Paco Morales y Javier Aranda: Creatividad, profundidad sápida, y delicadez clásica


Con ganas de que llegara esta fecha durante las vacaciones, para poder degustar algunos platos de Paco Morales en Piñera (Madrid). Como la mayoría de ustedes sabrán, Paco oficia en el restaurante que ahora ya lleva su mismo nombre, y enclavado en el Hotel Ferrero (sí, es del tenista) en la localidad de Bocairent en la provincia de Valencia. Anteriormente Paco fue jefe de cocina en Mugaritz con Andoni Luis Aduriz, y luego capitaneo la cocina del Hotel Senzone en la capital, hasta que decidió escoger un entorno que le permitiera trabajar más en la profundización de su propuesta personal.
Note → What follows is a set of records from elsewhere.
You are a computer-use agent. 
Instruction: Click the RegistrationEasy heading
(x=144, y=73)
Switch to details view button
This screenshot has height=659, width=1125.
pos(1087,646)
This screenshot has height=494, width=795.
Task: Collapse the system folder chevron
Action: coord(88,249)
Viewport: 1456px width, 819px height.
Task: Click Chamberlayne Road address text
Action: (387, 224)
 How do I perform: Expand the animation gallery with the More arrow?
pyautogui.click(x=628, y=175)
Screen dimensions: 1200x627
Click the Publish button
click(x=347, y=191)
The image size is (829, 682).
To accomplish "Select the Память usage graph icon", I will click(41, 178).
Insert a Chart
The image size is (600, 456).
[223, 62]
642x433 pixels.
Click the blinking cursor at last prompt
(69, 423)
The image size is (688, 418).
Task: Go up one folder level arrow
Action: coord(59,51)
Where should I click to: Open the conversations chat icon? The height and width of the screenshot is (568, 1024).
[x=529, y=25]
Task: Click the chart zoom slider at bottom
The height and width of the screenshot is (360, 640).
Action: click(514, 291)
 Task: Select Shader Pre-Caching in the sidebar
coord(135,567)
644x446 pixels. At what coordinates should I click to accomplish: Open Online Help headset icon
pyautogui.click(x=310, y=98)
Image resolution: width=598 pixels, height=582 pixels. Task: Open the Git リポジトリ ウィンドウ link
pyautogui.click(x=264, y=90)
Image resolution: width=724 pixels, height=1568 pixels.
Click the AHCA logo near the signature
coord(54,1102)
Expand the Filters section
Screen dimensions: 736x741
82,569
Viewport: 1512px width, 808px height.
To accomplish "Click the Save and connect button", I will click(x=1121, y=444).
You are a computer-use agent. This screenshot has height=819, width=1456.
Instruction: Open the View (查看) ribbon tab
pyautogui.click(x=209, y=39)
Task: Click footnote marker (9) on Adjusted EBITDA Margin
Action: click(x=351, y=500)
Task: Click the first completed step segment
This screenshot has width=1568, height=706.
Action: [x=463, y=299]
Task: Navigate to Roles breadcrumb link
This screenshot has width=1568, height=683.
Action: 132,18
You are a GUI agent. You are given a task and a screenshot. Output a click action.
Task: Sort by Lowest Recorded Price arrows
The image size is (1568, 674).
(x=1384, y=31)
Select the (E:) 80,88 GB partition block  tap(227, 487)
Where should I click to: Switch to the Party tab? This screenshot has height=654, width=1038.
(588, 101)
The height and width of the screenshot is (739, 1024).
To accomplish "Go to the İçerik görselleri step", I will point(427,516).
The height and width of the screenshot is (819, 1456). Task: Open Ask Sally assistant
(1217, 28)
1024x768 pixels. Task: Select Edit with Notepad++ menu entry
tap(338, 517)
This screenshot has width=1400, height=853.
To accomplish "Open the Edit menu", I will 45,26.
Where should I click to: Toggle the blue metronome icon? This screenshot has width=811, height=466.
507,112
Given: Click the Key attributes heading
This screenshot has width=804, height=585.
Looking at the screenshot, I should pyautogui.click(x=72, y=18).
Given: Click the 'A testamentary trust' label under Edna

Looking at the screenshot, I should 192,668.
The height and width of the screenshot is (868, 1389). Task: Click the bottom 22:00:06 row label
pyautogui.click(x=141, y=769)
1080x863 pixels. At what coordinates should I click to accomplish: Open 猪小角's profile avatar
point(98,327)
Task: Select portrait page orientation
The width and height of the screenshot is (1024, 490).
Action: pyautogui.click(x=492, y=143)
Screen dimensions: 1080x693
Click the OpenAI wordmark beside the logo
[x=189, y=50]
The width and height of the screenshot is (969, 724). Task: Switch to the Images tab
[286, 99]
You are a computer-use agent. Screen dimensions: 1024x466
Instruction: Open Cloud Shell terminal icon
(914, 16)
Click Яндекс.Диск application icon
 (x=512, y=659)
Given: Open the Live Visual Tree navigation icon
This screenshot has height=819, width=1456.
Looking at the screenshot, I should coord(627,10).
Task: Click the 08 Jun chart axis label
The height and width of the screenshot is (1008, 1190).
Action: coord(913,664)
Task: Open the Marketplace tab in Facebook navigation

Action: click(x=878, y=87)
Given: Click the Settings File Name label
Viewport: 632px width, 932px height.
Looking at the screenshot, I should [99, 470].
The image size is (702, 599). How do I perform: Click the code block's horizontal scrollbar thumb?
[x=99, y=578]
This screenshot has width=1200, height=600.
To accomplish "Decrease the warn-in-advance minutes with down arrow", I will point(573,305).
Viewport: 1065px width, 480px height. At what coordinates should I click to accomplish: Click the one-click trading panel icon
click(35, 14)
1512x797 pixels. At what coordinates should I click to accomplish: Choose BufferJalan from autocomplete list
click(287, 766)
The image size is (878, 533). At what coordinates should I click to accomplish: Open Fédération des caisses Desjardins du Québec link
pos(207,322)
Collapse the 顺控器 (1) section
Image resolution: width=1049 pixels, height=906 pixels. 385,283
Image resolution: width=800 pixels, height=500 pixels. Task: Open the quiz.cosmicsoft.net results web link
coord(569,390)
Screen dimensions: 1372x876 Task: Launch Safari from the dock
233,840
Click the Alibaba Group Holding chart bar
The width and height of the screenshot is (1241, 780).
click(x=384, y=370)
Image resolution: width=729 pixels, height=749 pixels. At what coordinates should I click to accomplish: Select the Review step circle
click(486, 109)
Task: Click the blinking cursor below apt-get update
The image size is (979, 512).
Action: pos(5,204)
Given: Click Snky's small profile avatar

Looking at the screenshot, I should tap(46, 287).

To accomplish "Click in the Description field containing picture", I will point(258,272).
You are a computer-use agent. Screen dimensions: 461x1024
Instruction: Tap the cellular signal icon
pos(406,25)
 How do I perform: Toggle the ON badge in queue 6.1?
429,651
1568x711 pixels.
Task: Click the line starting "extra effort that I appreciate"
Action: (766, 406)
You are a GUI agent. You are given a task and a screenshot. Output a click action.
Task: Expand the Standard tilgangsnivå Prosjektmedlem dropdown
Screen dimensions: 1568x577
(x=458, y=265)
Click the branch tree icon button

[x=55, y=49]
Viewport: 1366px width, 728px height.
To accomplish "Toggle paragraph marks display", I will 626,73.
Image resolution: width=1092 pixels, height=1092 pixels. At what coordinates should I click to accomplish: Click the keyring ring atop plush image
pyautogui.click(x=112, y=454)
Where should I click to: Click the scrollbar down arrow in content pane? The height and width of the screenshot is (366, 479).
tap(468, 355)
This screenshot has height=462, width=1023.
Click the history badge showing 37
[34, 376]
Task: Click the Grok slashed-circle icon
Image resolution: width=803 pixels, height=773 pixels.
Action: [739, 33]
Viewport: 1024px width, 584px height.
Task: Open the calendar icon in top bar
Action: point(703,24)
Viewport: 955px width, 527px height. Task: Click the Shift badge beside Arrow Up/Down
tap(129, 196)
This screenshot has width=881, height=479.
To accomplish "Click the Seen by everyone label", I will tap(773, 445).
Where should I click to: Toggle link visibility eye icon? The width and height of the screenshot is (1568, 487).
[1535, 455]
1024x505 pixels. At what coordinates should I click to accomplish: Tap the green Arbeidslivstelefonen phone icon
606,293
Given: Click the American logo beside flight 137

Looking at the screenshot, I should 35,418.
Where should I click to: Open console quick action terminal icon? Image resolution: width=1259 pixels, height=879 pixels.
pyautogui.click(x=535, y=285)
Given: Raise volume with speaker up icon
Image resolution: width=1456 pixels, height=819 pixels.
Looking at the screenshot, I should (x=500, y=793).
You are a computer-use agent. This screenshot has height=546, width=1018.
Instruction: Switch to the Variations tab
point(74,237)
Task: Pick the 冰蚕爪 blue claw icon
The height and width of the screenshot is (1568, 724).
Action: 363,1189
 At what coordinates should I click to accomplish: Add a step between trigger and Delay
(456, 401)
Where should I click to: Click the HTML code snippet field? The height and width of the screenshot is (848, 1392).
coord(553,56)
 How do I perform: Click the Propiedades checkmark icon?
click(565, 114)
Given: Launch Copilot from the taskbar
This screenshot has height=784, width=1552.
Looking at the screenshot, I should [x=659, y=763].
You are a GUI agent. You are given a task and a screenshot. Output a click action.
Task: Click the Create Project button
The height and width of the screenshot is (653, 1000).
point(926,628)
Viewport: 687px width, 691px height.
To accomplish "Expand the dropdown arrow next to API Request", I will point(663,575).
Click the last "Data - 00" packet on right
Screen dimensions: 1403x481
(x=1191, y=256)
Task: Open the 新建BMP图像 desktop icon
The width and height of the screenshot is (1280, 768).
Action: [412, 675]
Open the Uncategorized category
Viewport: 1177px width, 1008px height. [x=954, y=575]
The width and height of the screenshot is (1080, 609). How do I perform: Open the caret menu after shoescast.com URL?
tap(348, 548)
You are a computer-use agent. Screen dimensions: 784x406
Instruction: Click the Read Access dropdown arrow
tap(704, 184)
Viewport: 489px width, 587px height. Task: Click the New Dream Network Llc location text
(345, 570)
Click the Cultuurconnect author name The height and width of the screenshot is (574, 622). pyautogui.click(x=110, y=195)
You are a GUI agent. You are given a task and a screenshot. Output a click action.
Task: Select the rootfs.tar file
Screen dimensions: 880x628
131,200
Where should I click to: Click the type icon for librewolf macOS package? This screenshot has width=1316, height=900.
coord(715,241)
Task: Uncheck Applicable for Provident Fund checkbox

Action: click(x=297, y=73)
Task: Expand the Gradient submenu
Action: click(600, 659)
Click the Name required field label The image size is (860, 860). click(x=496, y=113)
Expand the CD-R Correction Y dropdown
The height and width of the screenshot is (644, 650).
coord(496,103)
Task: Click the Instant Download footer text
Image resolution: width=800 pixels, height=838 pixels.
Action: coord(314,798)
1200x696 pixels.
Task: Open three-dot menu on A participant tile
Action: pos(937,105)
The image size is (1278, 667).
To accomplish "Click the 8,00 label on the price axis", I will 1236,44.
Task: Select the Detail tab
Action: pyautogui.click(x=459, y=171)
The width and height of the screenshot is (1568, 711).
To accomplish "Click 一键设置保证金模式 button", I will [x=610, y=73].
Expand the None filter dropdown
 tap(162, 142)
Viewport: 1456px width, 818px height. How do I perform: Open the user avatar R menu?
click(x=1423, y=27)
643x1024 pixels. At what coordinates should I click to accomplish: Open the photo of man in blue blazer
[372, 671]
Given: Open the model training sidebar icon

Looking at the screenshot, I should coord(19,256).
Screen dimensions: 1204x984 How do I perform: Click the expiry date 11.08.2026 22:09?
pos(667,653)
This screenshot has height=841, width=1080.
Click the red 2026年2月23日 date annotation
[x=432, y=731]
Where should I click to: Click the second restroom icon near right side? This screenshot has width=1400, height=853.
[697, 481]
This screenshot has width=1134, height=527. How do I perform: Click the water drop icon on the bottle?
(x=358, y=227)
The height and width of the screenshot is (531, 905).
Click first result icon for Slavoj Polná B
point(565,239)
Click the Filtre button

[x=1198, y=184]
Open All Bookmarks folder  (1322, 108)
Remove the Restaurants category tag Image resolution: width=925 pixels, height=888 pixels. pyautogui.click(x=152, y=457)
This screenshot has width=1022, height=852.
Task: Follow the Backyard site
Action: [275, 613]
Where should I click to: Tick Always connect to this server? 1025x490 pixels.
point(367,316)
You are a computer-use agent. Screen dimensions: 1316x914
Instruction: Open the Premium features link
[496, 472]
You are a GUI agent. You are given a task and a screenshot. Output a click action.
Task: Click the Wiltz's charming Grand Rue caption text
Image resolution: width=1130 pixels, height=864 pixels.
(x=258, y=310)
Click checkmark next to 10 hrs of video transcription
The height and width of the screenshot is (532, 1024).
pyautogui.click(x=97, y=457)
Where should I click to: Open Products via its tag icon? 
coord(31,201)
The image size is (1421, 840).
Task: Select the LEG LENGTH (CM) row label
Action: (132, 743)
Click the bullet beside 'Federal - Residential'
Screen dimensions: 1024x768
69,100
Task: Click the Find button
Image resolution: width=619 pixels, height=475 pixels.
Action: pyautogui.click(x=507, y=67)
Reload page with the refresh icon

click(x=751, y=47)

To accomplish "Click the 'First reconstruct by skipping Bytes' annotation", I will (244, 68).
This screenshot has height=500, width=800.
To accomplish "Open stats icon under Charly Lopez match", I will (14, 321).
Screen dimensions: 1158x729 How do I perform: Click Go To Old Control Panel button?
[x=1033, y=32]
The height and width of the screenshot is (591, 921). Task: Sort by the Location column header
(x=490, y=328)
En la actualidad, ya lleva las riendas completamente de su apuesta culinaria, ya que aunque siga compartiendo emplazamiento con el hotel, se ha separado en cuanto a su vinculación económica.

Por otra parte, el restaurante Piñera ha estado organizando jornadas por las que han pasado cocineros de la talla de Pepe Solla, Xose Cannas, Pedro y Marcos Morán, Yayo Daporta,…; y se presentaba la oportunidad de degustar un menú compuesto por platos del joven cordobés, y de Javier Aranda, cocinero en Piñera.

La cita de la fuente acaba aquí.